É possível afirmar que a velocidade de transformação do capitalismo foi tão


elevada que, de fato, o crescimento do capital mostrou-se capaz de gerar, em
abundância, recursos e bens de consumo em grandes quantidades e variedades. Ao
mesmo tempo em que este sistema promoveu a ampliação da riqueza e dos bens,
também trouxe consigo problemas distributivos. Criou novas necessidades e novas
formas de desigualdade (por exemplo, bens de consumo de alta tecnologia e acesso à
informação), que passaram a confrontar-se com anseios pretéritos da sociedade
(moradia, transporte, saúde, educação e renda). A estratégia de buscar na Teoria de
Keynes os elementos para uma reflexão sobre a possibilidade de redução da
desigualdade a partir da ampliação da oferta de bens e serviços (investimentos em
infraestrutura social) combinada às elevações do emprego e da renda, dela correntes,
está baseada nos seguintes pontos: ele identificou que a organização econômica da
sociedade está dividida entre empresários (possuidores de capital físico e monetário) e
trabalhadores (possuidores de força de trabalho); estabeleceu relações importantes
para o entendimento do funcionamento da economia, destacando seu caráter
monetário (influência da taxa de juros e da moeda) e as funções das instituições
financeiras para a administração, da moeda e do crédito; identificou a importância do
gasto (público e privado) em consumo e em investimento para a dinâmica econômica;
demonstrou que a existência de uma parcela da sociedade que possui a capacidade
de elevar seu gasto para além de sua renda cria as condições para a geração de
emprego e renda; desmistificou a necessidade de poupança prévia para a expansão
dos investimentos, teorizando que o gasto é que produz renda e que apenas uma
parcela dessa é gasta; apresentou o princípio da demanda efetiva como um
mecanismo de decisões baseado em expectativas (de curto e longo prazos);
demonstrou que o investimento é a variável central da dinâmica econômica e,
portanto, da possibilidade de elevação do emprego, da renda, do consumo e, em
última instância, da criação das condições materiais para aumentar o padrão de vida
na sociedade; e por último ele elucidou que o papel do Estado tem potencial para
estabilizar, a partir de seus gastos e da imposição de regulações, um sistema
econômico intrinsecamente instável e concentrador, e que suas ações poderiam
controlar e estabilizar o investimento agregado, regular os impactos da moeda sobre a
economia (finanças e taxa de juros do dinheiro), impedir flutuações no emprego e na
renda e, por fim, ampliar a oferta de bens e serviços públicos.
A redução das variáveis da desigualdade, portanto, depende do enfrentamento
concomitante dos problemas associados à sua dimensão econômica (mercado de
trabalho e renda/patrimônio) e à sua dimensão social.

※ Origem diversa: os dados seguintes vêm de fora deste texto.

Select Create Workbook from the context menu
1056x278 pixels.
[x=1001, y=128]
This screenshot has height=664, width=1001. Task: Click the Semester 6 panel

Esses últimos dependem da
dinâmica dos investimentos ligados diretamente à expansão da oferta de bens e
serviços de caráter público que diferenciam, em termos de acesso, pessoas, famílias e
grupos sociais. Em outras palavras, dependem da expansão da infraestrutura social e
do acesso da população que se encontra na base da estrutura social. As teorias
apresentadas também se mostraram relevantes para a concepção de que esses
investimentos dependem da orientação, do direcionamento e, em grande medida, da
ação direta do poder público. É nesse sentido que se acredita que a teoria de Keynes
seja bastante rica e atual, o que permite uma reflexão complexa sobre a relação entre
a expansão do capital (investimentos), a sociedade moderna e suas demandas e
necessidades. Seus ensinamentos lançam luz sobre as bases para se pensar os
caminhos para o enfrentamento dos problemas oriundos da desigualdade, um
fenômeno imanente ao sistema capitalista de produção. De forma bastante sintética,
essas bases estão no entendimento dos papéis do consumo e do investimento para a
dinâmica econômica, bem como na percepção sobre a possibilidade de intermediação
pelo Estado da relação entre economia e sociedade, o que abre a possibilidade para
uma atuação estratégica no sentido de reduzir ou amenizar o quadro estrutural de
desigualdade multidimensional da sociedade capitalista moderna.